Recent reports have revealed that the Qatar Investment Authority and Lufax, China's biggest online lender, are in advanced stages of talks about the possibility of investment. People who have insider knowledge of the deal have pointed out that the sovereign wealth fund is very keen to tap the world's second-largest economy in order to further boost its investment portfolio.

The Qatar Investment Authority has been discussing the possibility of an investment deal with Lufax for quite some time already. The wealth fund is planning to purchase a minority stake in Lufax which is an arm of the Chinese company Ping An Insurance Group Co. People with insider information about the ongoing negotiations revealed that Qatar Investment Authority could spend at least $500 million to seal the deal, and can spend up to $1 billion.

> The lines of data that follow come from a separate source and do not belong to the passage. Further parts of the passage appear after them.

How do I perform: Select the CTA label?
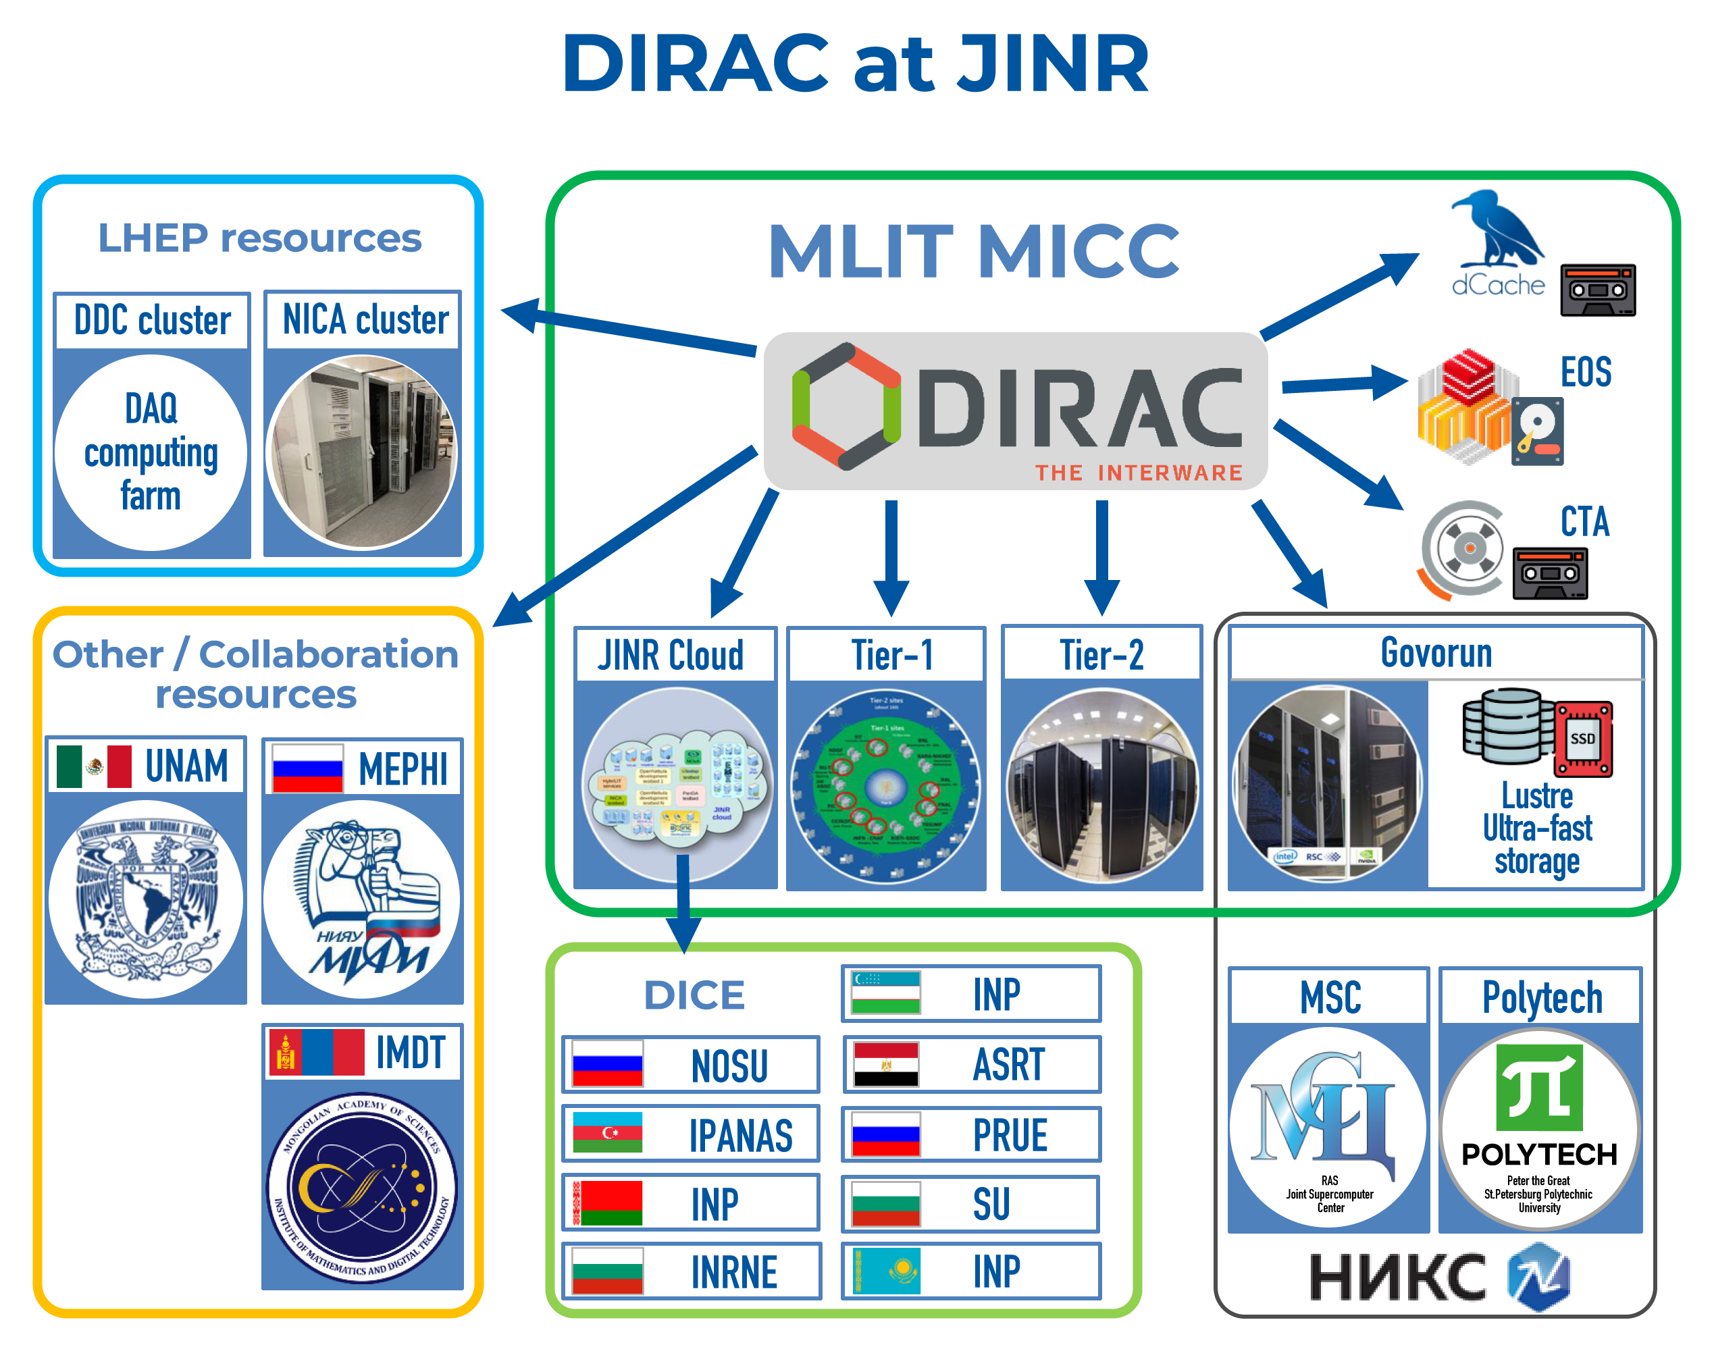coord(1584,521)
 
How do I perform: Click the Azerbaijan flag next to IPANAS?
coord(607,1133)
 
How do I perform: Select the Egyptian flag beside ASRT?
coord(886,1065)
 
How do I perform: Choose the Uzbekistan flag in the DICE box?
coord(886,993)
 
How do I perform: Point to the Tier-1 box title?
coord(891,654)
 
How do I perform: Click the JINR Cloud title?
coord(671,655)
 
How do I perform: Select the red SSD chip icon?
coord(1582,738)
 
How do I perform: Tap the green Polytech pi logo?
coord(1538,1088)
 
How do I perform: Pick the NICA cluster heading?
coord(365,320)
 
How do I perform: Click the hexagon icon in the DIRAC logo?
coord(846,406)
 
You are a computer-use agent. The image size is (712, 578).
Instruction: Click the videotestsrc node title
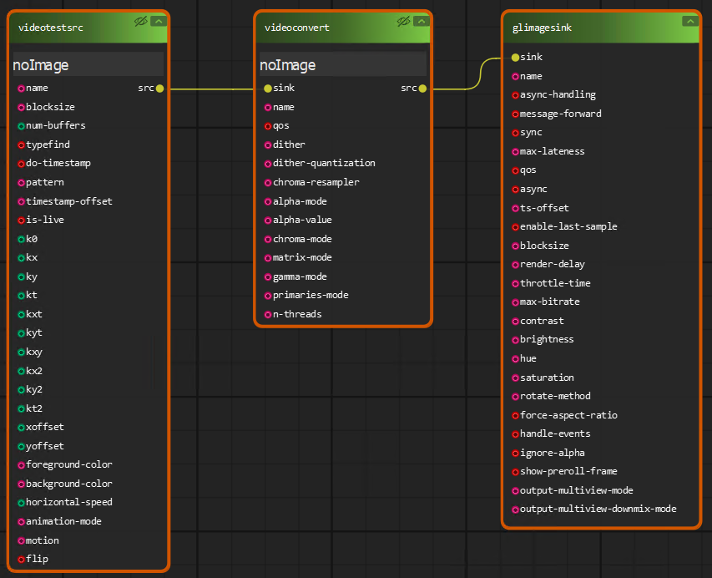51,28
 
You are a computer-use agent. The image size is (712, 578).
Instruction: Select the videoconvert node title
297,28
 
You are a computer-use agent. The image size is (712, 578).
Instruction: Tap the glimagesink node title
542,28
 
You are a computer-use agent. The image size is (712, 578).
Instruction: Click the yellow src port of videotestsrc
159,88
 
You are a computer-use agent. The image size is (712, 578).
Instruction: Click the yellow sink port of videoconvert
267,88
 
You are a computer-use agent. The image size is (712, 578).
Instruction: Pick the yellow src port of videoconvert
422,88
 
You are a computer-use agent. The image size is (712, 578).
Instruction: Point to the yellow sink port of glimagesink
514,58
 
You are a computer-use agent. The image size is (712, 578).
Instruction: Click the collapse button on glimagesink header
689,22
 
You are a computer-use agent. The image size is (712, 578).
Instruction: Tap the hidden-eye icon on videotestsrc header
140,22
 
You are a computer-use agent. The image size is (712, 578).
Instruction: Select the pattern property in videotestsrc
44,182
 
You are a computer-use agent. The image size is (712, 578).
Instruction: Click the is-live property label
44,220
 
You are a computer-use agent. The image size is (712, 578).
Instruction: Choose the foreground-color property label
68,464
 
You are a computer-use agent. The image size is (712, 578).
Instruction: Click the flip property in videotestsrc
37,559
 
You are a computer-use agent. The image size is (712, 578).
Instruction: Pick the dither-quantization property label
324,163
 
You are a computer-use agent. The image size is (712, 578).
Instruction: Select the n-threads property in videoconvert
297,314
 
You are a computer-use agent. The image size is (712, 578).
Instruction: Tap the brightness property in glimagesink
547,339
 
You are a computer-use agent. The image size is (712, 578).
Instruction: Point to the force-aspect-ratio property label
568,415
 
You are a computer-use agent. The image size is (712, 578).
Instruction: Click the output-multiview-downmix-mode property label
598,509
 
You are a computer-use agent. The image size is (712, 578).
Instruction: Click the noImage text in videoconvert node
288,65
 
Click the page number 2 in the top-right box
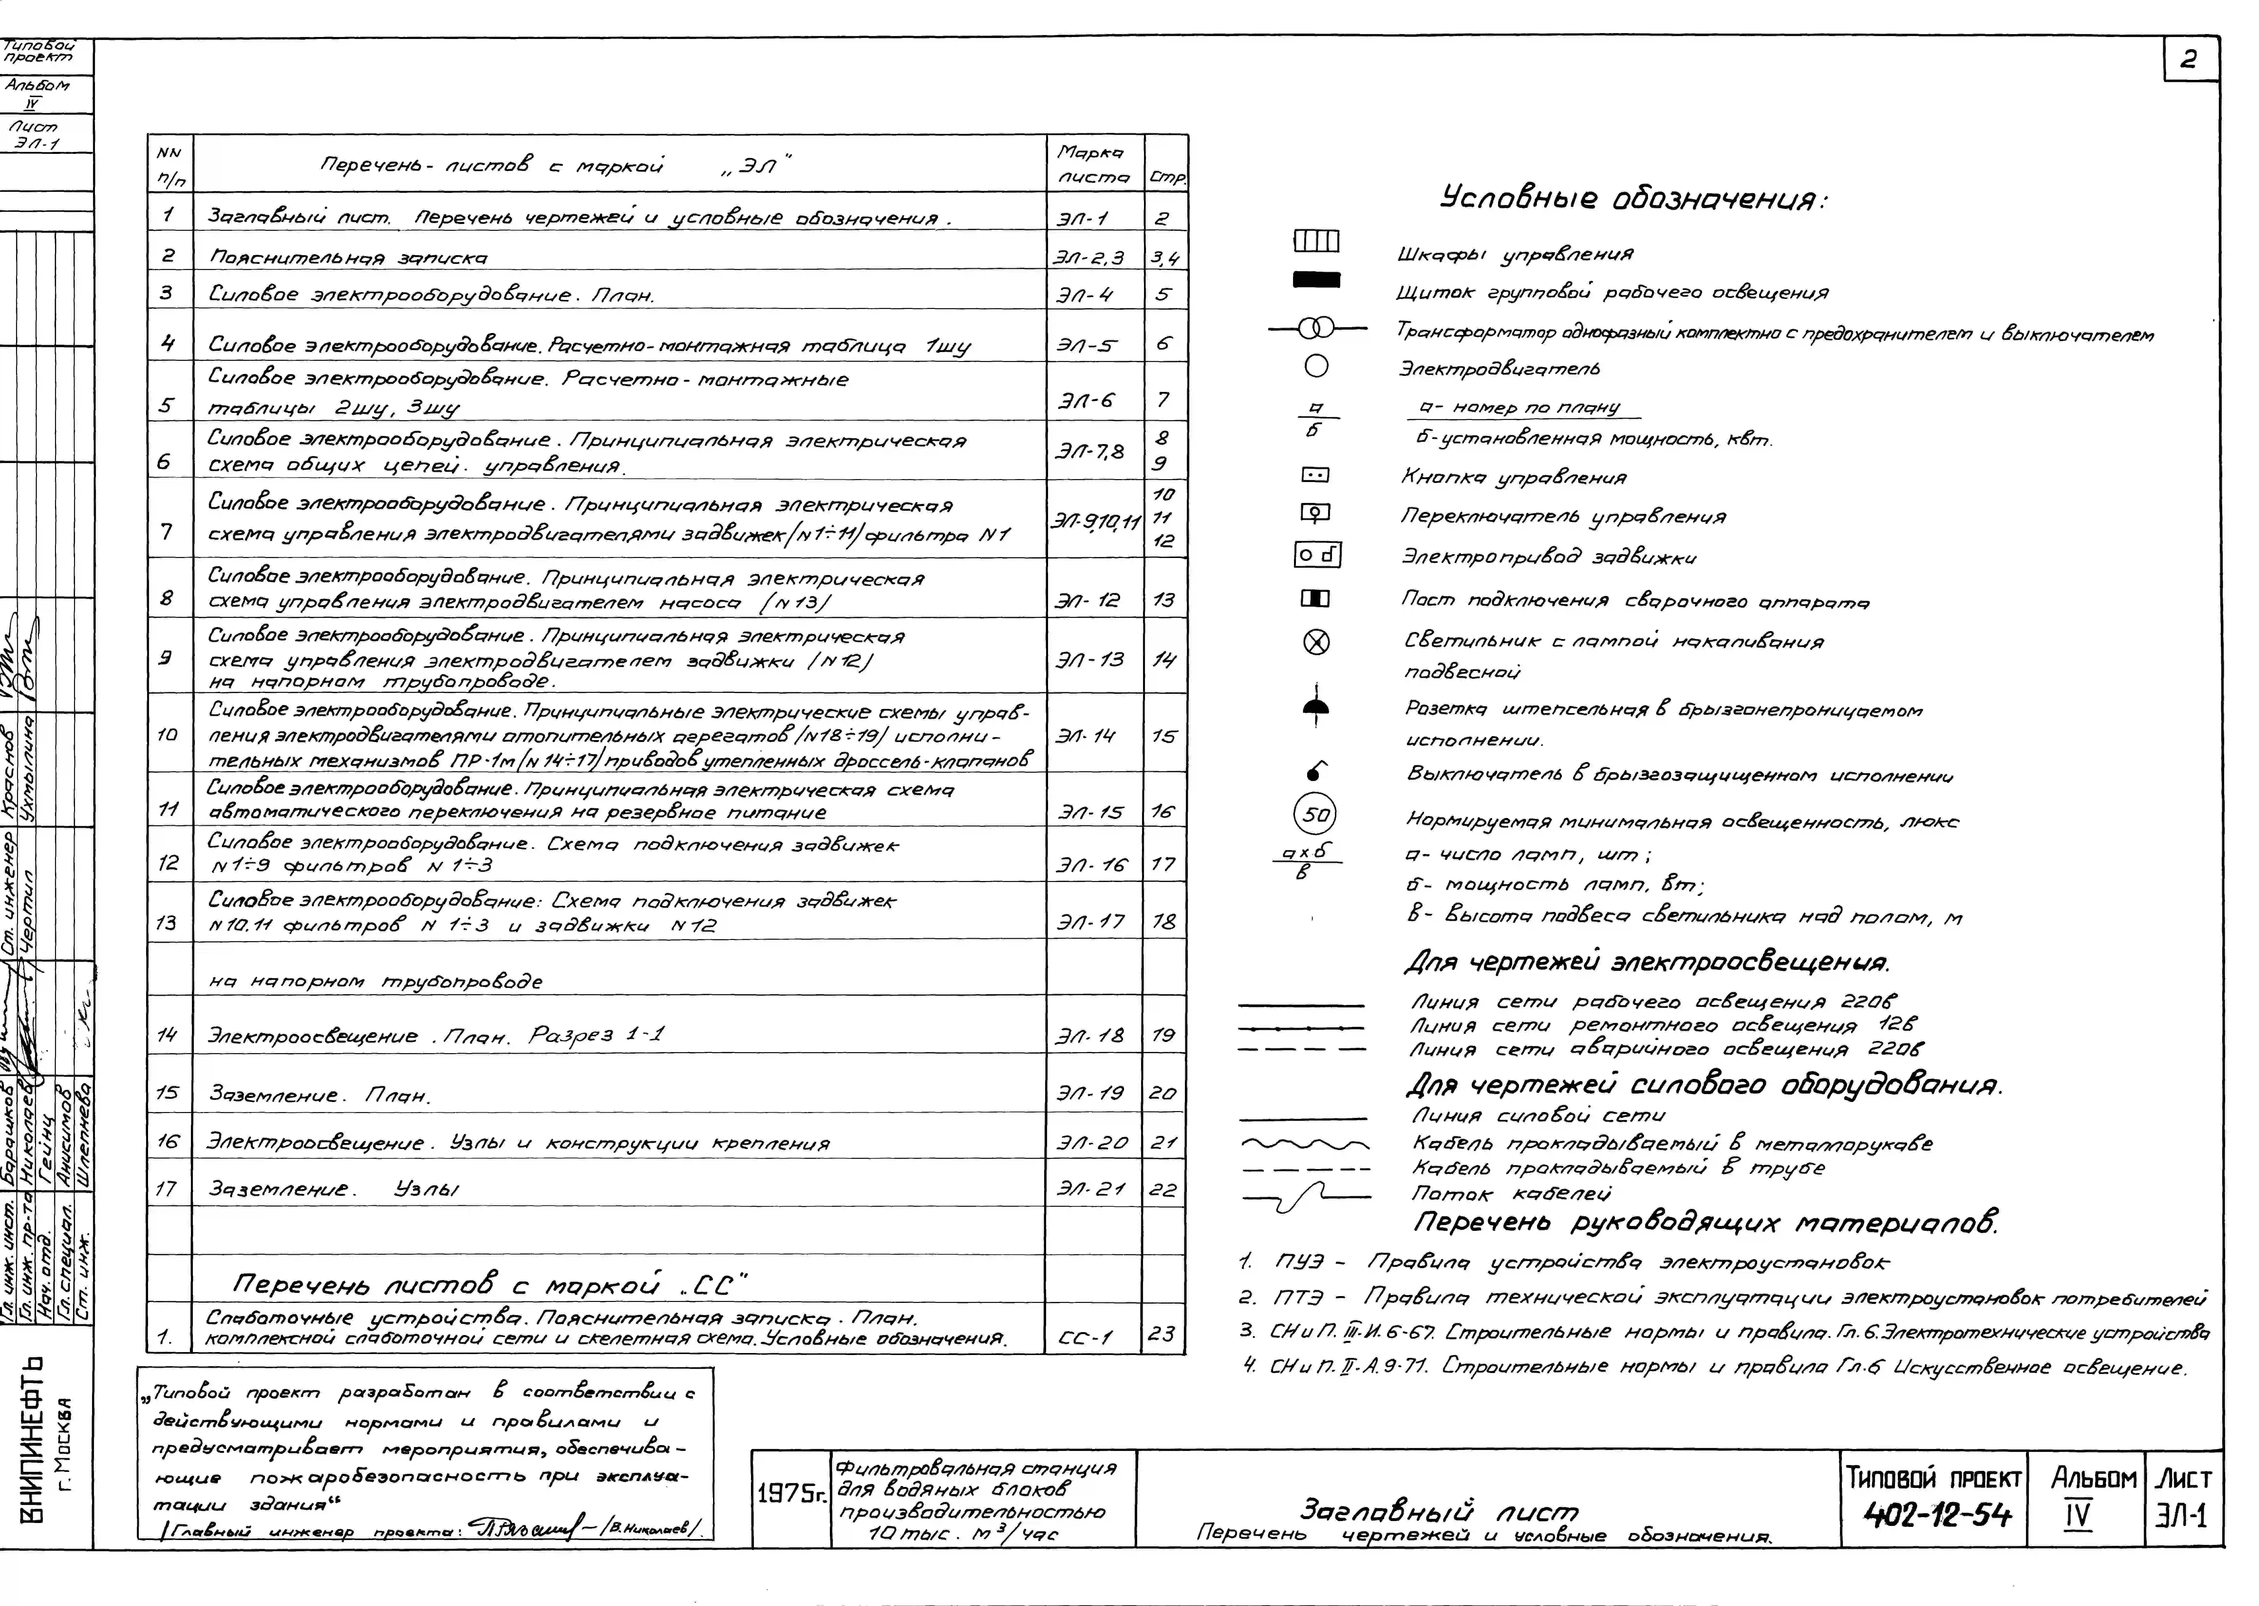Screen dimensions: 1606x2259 click(2188, 60)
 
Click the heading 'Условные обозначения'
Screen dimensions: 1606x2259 click(1632, 199)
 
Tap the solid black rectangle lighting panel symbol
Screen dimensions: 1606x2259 click(1316, 281)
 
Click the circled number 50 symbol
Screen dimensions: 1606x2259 click(1315, 815)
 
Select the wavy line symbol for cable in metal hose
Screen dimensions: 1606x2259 click(1304, 1144)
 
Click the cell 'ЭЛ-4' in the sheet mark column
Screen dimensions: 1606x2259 click(1085, 295)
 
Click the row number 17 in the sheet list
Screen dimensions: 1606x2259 click(167, 1189)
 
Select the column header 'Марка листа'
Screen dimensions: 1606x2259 click(1092, 164)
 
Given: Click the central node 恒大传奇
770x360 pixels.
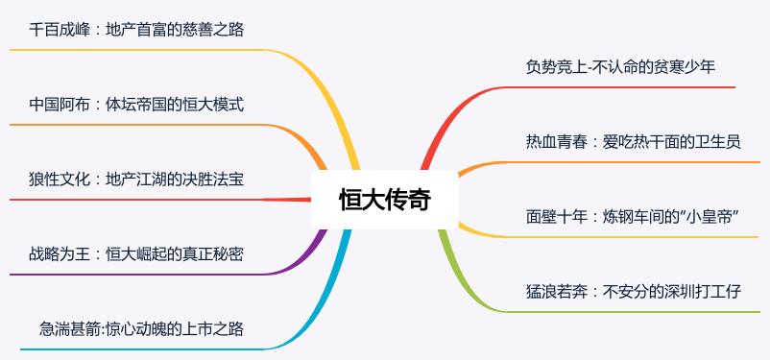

Despite the lack of a statement from both Lufax and Qatar Investment Authority, details of the ongoing negotiation have leaked to several media outlets. Some observers have said that the deal could be finalized and officially announced within the next few weeks. Prior to talks about the possible investment, Lufax completed a fundraising campaign in 2016 which raised the company's value to $18.5 billion.

Ping An, Lufax's parent company and China's largest insurer in terms of market value, has been aggressively pushing technological advancements in order to improve its insurance, banking, and asset management businesses more competitive in the ever-changing world of finance.

As part of Ping An's expansion to other industries, the company started to diversify its business to cover the sale of online banking platforms and facial recognition technologies which the company peddles to other financial firms in China and around the world as well. One of Ping An's top executives has stated that the company aims to generate at least half of its total earnings from its technology sector.

Despite the mostly positive tone of the current negotiations between the Qatar Investment Authority, some observers stated that it should be viewed with extreme carefulness. Some believe that there are still minor parts of the deal that the two companies have been unable to iron out, something that could lead the deal to at least delay if not fall apart.

The Qatar Investment Authority was created in 2006. The firm's primary role during its inception was to handle the country's windfall from its own liquefied natural gas sales. Since its establishment, the firm has put together a diverse set of investments which include supermarkets, department stores, energy companies, and real estate.